Data items

+++

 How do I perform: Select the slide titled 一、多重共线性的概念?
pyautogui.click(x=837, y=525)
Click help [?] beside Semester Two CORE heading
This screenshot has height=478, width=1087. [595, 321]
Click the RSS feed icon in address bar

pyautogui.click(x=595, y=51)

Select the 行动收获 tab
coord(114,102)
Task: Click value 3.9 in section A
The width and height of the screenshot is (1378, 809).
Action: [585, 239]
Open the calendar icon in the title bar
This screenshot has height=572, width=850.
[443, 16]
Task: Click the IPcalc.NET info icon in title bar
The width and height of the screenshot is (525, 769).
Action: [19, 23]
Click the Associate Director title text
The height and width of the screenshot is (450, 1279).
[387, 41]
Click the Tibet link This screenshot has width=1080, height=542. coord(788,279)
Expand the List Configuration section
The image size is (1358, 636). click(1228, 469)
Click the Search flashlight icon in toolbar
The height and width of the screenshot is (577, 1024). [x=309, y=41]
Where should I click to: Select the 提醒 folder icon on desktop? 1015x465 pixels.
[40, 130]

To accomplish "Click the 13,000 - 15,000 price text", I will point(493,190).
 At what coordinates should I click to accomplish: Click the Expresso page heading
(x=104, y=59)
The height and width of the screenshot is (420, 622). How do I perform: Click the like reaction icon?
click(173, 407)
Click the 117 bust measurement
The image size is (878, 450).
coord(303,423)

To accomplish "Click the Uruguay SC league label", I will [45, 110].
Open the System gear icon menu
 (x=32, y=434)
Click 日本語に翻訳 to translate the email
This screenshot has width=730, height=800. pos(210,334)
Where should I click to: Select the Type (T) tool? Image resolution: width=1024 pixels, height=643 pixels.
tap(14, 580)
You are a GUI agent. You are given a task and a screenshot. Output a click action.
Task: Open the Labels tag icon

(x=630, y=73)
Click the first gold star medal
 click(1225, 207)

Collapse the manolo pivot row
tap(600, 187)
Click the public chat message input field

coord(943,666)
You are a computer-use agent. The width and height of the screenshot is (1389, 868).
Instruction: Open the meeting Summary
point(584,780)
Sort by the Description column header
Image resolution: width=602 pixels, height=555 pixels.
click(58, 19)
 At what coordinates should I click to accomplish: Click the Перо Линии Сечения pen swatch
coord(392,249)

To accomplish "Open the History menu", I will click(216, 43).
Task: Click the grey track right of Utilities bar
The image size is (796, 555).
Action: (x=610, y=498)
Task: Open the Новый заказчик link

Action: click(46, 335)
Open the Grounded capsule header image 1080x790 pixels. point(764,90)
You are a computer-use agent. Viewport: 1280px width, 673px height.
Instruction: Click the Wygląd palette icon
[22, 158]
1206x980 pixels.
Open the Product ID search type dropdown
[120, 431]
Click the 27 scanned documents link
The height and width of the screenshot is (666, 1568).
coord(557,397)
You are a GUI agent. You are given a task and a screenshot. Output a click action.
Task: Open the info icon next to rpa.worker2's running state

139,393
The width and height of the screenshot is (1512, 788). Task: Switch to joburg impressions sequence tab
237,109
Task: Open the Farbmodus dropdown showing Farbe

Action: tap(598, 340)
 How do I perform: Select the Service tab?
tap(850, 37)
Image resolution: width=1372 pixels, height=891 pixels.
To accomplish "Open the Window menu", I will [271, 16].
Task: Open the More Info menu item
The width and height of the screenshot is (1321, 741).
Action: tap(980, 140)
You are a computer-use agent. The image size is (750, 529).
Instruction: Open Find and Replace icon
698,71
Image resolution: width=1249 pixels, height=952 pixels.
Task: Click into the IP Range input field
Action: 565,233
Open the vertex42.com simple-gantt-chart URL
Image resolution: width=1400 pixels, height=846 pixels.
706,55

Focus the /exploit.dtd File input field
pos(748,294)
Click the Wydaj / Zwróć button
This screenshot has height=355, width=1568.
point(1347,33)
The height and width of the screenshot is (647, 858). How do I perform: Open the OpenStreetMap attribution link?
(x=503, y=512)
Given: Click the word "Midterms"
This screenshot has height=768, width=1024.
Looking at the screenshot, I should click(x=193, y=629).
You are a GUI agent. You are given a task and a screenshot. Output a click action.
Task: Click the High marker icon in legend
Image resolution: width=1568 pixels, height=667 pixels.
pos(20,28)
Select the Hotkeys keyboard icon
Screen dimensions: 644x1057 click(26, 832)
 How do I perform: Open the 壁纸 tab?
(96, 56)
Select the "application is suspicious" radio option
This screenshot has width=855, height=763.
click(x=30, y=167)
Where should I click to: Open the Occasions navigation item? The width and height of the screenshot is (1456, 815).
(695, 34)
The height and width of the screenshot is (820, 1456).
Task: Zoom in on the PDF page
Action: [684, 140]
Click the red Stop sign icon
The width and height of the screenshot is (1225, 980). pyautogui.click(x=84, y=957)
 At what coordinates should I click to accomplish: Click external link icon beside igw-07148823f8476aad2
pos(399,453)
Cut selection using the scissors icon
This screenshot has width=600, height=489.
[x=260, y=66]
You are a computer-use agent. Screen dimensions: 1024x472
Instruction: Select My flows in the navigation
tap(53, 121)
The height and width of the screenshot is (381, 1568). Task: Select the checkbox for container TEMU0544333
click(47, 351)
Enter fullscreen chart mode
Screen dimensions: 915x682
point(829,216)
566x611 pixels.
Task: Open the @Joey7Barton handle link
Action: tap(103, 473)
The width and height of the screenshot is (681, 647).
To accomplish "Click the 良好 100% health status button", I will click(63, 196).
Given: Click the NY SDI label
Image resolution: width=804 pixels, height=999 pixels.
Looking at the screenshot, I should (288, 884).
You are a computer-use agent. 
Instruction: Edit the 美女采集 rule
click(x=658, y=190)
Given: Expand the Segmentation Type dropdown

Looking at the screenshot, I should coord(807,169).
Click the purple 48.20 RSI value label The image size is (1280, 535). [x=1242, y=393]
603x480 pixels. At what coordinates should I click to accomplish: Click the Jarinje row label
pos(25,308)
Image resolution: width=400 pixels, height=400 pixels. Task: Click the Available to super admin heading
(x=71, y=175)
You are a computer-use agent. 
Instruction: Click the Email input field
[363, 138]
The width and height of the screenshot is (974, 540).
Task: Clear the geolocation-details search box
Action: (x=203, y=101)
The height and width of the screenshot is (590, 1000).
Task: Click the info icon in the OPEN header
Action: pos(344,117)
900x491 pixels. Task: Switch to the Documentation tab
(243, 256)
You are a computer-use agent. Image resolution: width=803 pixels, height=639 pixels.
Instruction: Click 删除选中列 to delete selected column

+++

• How to complete this task: Each record must be reproduced exactly, with nothing missing.

• Task response:
 How do I perform: Select the slide titled 一、多重共线性的概念?
pyautogui.click(x=837, y=525)
Click help [?] beside Semester Two CORE heading
This screenshot has height=478, width=1087. [595, 321]
Click the RSS feed icon in address bar

pyautogui.click(x=595, y=51)

Select the 行动收获 tab
coord(114,102)
Task: Click value 3.9 in section A
The width and height of the screenshot is (1378, 809).
Action: [585, 239]
Open the calendar icon in the title bar
This screenshot has height=572, width=850.
[443, 16]
Task: Click the IPcalc.NET info icon in title bar
The width and height of the screenshot is (525, 769).
Action: [19, 23]
Click the Associate Director title text
The height and width of the screenshot is (450, 1279).
[387, 41]
Click the Tibet link This screenshot has width=1080, height=542. coord(788,279)
Expand the List Configuration section
The image size is (1358, 636). click(1228, 469)
Click the Search flashlight icon in toolbar
The height and width of the screenshot is (577, 1024). [x=309, y=41]
Where should I click to: Select the 提醒 folder icon on desktop? 1015x465 pixels.
[40, 130]

To accomplish "Click the 13,000 - 15,000 price text", I will point(493,190).
 At what coordinates should I click to accomplish: Click the Expresso page heading
(x=104, y=59)
The height and width of the screenshot is (420, 622). How do I perform: Click the like reaction icon?
click(173, 407)
Click the 117 bust measurement
The image size is (878, 450).
coord(303,423)

To accomplish "Click the Uruguay SC league label", I will [45, 110].
Open the System gear icon menu
 (x=32, y=434)
Click 日本語に翻訳 to translate the email
This screenshot has width=730, height=800. pos(210,334)
Where should I click to: Select the Type (T) tool? Image resolution: width=1024 pixels, height=643 pixels.
tap(14, 580)
You are a GUI agent. You are given a task and a screenshot. Output a click action.
Task: Open the Labels tag icon

(x=630, y=73)
Click the first gold star medal
 click(1225, 207)

Collapse the manolo pivot row
tap(600, 187)
Click the public chat message input field

coord(943,666)
You are a computer-use agent. The width and height of the screenshot is (1389, 868).
Instruction: Open the meeting Summary
point(584,780)
Sort by the Description column header
Image resolution: width=602 pixels, height=555 pixels.
click(58, 19)
 At what coordinates should I click to accomplish: Click the Перо Линии Сечения pen swatch
coord(392,249)

To accomplish "Open the History menu", I will click(216, 43).
Task: Click the grey track right of Utilities bar
The image size is (796, 555).
Action: (x=610, y=498)
Task: Open the Новый заказчик link

Action: click(46, 335)
Open the Grounded capsule header image 1080x790 pixels. point(764,90)
You are a computer-use agent. Viewport: 1280px width, 673px height.
Instruction: Click the Wygląd palette icon
[22, 158]
1206x980 pixels.
Open the Product ID search type dropdown
[120, 431]
Click the 27 scanned documents link
The height and width of the screenshot is (666, 1568).
coord(557,397)
You are a GUI agent. You are given a task and a screenshot. Output a click action.
Task: Open the info icon next to rpa.worker2's running state

139,393
The width and height of the screenshot is (1512, 788). Task: Switch to joburg impressions sequence tab
237,109
Task: Open the Farbmodus dropdown showing Farbe

Action: tap(598, 340)
 How do I perform: Select the Service tab?
tap(850, 37)
Image resolution: width=1372 pixels, height=891 pixels.
To accomplish "Open the Window menu", I will [271, 16].
Task: Open the More Info menu item
The width and height of the screenshot is (1321, 741).
Action: tap(980, 140)
You are a computer-use agent. The image size is (750, 529).
Instruction: Open Find and Replace icon
698,71
Image resolution: width=1249 pixels, height=952 pixels.
Task: Click into the IP Range input field
Action: 565,233
Open the vertex42.com simple-gantt-chart URL
Image resolution: width=1400 pixels, height=846 pixels.
706,55

Focus the /exploit.dtd File input field
pos(748,294)
Click the Wydaj / Zwróć button
This screenshot has height=355, width=1568.
point(1347,33)
The height and width of the screenshot is (647, 858). How do I perform: Open the OpenStreetMap attribution link?
(x=503, y=512)
Given: Click the word "Midterms"
This screenshot has height=768, width=1024.
Looking at the screenshot, I should click(x=193, y=629).
You are a GUI agent. You are given a task and a screenshot. Output a click action.
Task: Click the High marker icon in legend
Image resolution: width=1568 pixels, height=667 pixels.
pos(20,28)
Select the Hotkeys keyboard icon
Screen dimensions: 644x1057 click(26, 832)
 How do I perform: Open the 壁纸 tab?
(96, 56)
Select the "application is suspicious" radio option
This screenshot has width=855, height=763.
click(x=30, y=167)
Where should I click to: Open the Occasions navigation item? The width and height of the screenshot is (1456, 815).
(695, 34)
The height and width of the screenshot is (820, 1456).
Task: Zoom in on the PDF page
Action: [684, 140]
Click the red Stop sign icon
The width and height of the screenshot is (1225, 980). pyautogui.click(x=84, y=957)
 At what coordinates should I click to accomplish: Click external link icon beside igw-07148823f8476aad2
pos(399,453)
Cut selection using the scissors icon
This screenshot has width=600, height=489.
[x=260, y=66]
You are a computer-use agent. Screen dimensions: 1024x472
Instruction: Select My flows in the navigation
tap(53, 121)
The height and width of the screenshot is (381, 1568). Task: Select the checkbox for container TEMU0544333
click(47, 351)
Enter fullscreen chart mode
Screen dimensions: 915x682
point(829,216)
566x611 pixels.
Task: Open the @Joey7Barton handle link
Action: tap(103, 473)
The width and height of the screenshot is (681, 647).
To accomplish "Click the 良好 100% health status button", I will click(63, 196).
Given: Click the NY SDI label
Image resolution: width=804 pixels, height=999 pixels.
Looking at the screenshot, I should (288, 884).
You are a computer-use agent. 
Instruction: Edit the 美女采集 rule
click(x=658, y=190)
Given: Expand the Segmentation Type dropdown

Looking at the screenshot, I should coord(807,169).
Click the purple 48.20 RSI value label The image size is (1280, 535). [x=1242, y=393]
603x480 pixels. At what coordinates should I click to accomplish: Click the Jarinje row label
pos(25,308)
Image resolution: width=400 pixels, height=400 pixels. Task: Click the Available to super admin heading
(x=71, y=175)
You are a computer-use agent. 
Instruction: Click the Email input field
[363, 138]
The width and height of the screenshot is (974, 540).
Task: Clear the geolocation-details search box
Action: (x=203, y=101)
The height and width of the screenshot is (590, 1000).
Task: Click the info icon in the OPEN header
Action: pos(344,117)
900x491 pixels. Task: Switch to the Documentation tab
(243, 256)
You are a computer-use agent. Image resolution: width=803 pixels, height=639 pixels.
Instruction: Click 删除选中列 to delete selected column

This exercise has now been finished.